KUTIPAN »
================
Gambar . Penganak
Dalam teknik bermain, maka dua kali pukulan penganak
akan diikuti sekali pukulan gung. Rumus ini berlaku
untuk seluruh permainan gung dan penganak.
Gambar . Cara memainkan penganak.
Penganak biasa digantung di sebuah rak yang sangat
kecil sekali, tetapi biasa dimainkan dengan digantung
di tangan sambil dimainkan oleh satu orang pemain yang
disebut dengan simalu penganak. Namun sekarang ini
pemain gung dan penganak sudah biasa juga dimainkan
oleh satu orang saja. Hal ini semata-mata lebih
bersipat fraktis dan berkaitan dengan pengupahan
(honour), karena sistem pengupahan bagi pemusik
tradisional Karo, upah yang paling kecil adalah
pemain gung dan penganak.
Pada masyarakat Karo, pada jaman dahulu setiap kampung
biasanya terdapat gung dan penganak serta pemainnya.
Jadi bila ada pertunjukan atau upacara adat di satu
kampung pemain gung dan penganak biasanya dipakai
pemain kampung tersebut. Oleh sebab itu masalah honor,
meskipun secara tradisional di atur, namun tidak
begitu penting. Honor tradisional biasanya bagi mereka
adalah hanya beras, sira (garam) serta bagian tertentu
dari daging yang dipotong dalam upacara tersebut.
Namun sekarang pengupahan sudah diberikan dalam bentuk
uang, bahkan lebih modern lagi semua pemain musik
dianggap sama, maka pengupahan antara pemain instrumen
yang satu dengan yang lainnya adalah disamakan.
================
TUGAS TERTULIS A » Sajikan sebagai tabel Markdown berkolom "No" dan "Isi" baris-baris catatan mulai dari baris yang memuat "You are a computer-use agent. The" hingga akhir catatan, tanpa baris kosong. Jangan sertakan gambar dalam jawaban.

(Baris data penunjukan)
================
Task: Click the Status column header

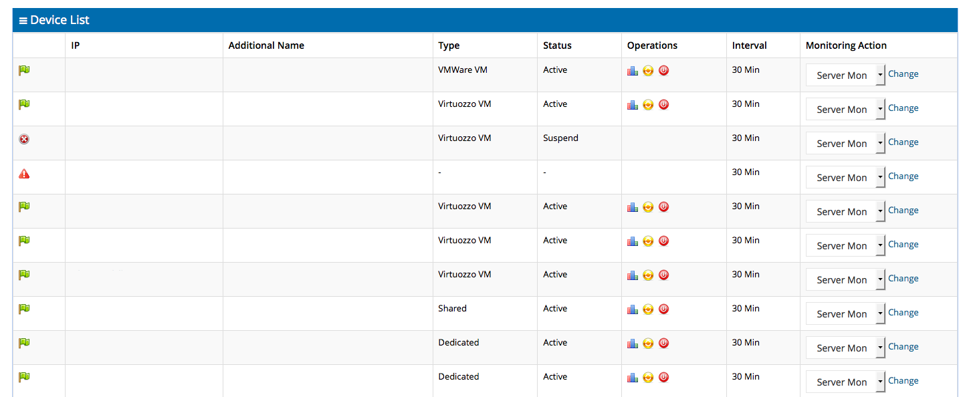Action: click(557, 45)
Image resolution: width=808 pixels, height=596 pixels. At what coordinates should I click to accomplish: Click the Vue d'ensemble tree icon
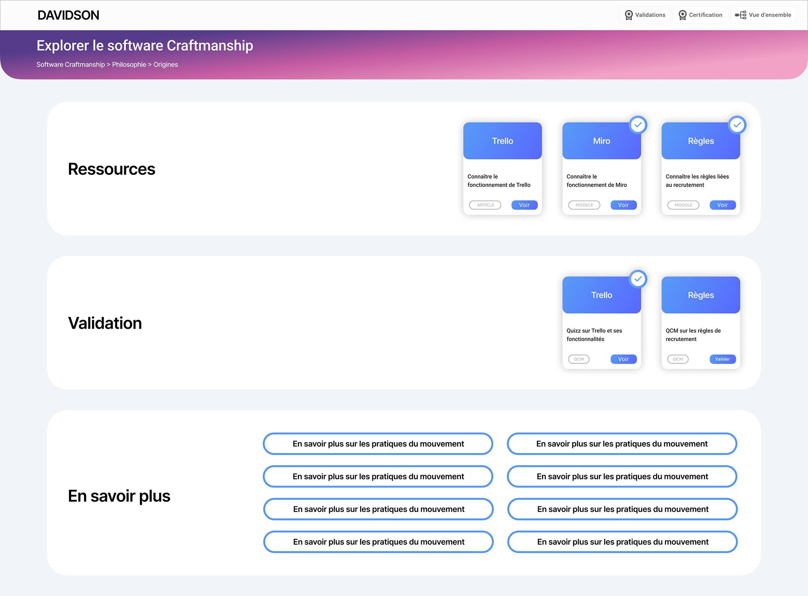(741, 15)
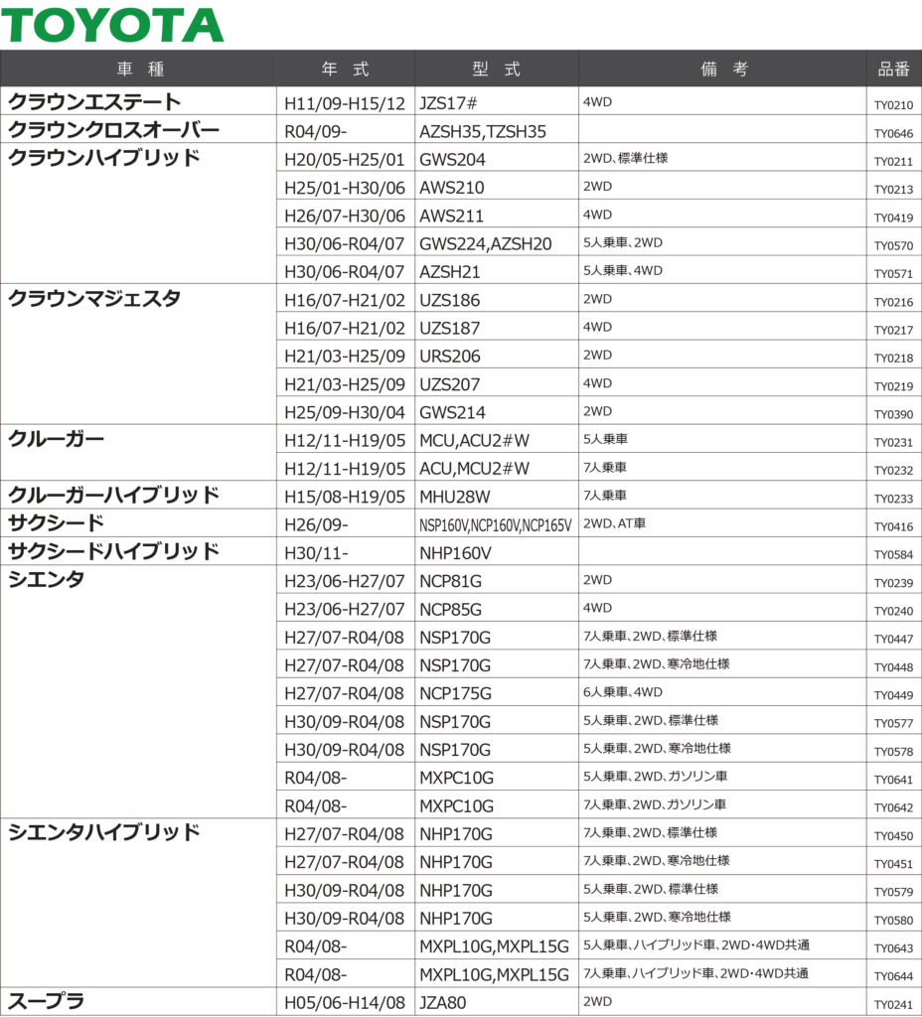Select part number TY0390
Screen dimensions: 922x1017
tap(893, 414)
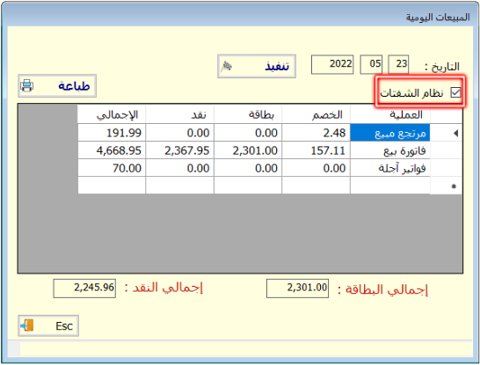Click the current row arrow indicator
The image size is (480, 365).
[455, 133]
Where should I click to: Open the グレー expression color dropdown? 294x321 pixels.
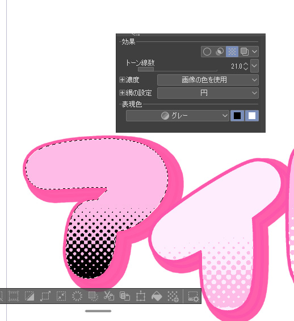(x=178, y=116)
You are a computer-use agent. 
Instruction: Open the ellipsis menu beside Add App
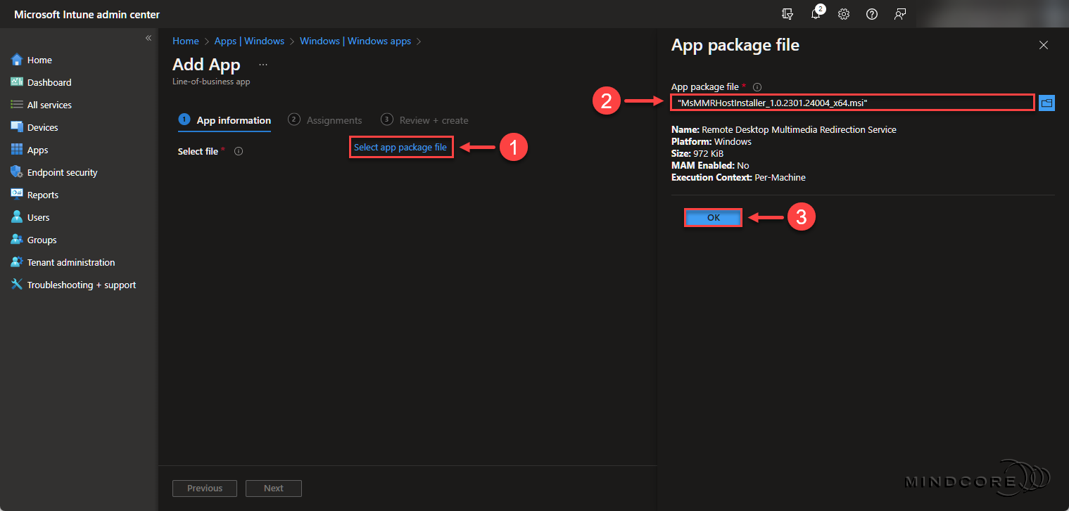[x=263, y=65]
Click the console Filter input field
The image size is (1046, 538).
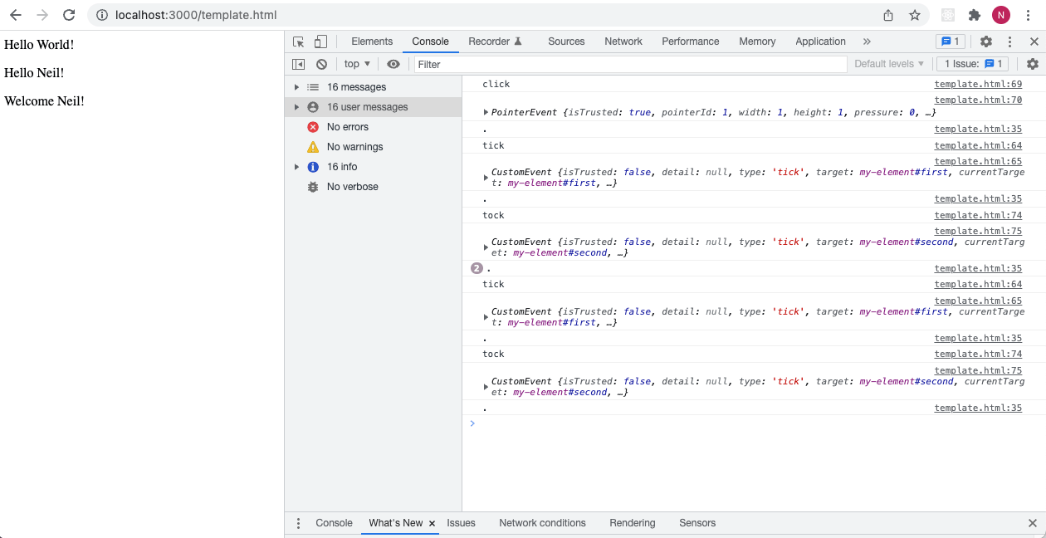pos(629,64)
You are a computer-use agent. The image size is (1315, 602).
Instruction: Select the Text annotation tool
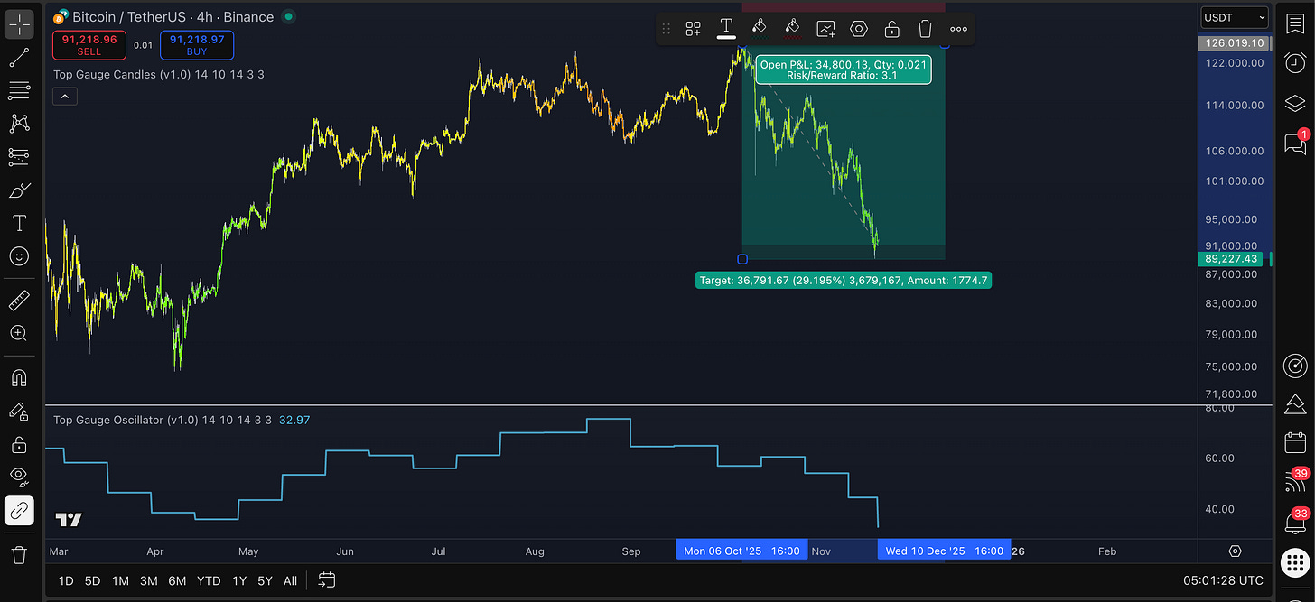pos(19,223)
================
TUGAS TERTULIS B »
Jawablah pertanyaan berikut berdasarkan kutipan.
(i) Berapa kali penganak dipukul sebelum diikuti sekali pukulan gung?
(ii) Apa sebutan bagi pemain yang memainkan penganak dengan cara digantung di tangan?
(iii) Apa saja yang menjadi honor tradisional bagi pemain gung dan penganak?

KELUARAN A »
| No | Isi |
|---|---|
| 1 | You are a computer-use agent. The image size is (1315, 602). |
| 2 | Instruction: Select the Text annotation tool |
| 3 | pos(19,223) |

KELUARAN B »
(i) Dua kali.
(ii) Simalu penganak.
(iii) Beras, sira (garam), serta bagian tertentu dari daging yang dipotong dalam upacara tersebut.